(PROBLEM DESCRIPTION): Return a verbatim reproduction of each line, starting at the line with "Utzon (99, 1928)" and ending at the last line of the listing below.

(MATERIAL SUPPLIED):
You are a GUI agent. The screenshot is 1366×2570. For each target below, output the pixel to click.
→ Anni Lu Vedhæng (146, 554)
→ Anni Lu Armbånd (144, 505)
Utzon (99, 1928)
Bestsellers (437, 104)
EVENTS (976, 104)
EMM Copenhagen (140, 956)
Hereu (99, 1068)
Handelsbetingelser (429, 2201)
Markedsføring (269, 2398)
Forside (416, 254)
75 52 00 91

(EXERCISE RESPONSE):
Utzon (99, 1928)
Bestsellers (437, 104)
EVENTS (976, 104)
EMM Copenhagen (140, 956)
Hereu (99, 1068)
Handelsbetingelser (429, 2201)
Markedsføring (269, 2398)
Forside (416, 254)
75 52 00 91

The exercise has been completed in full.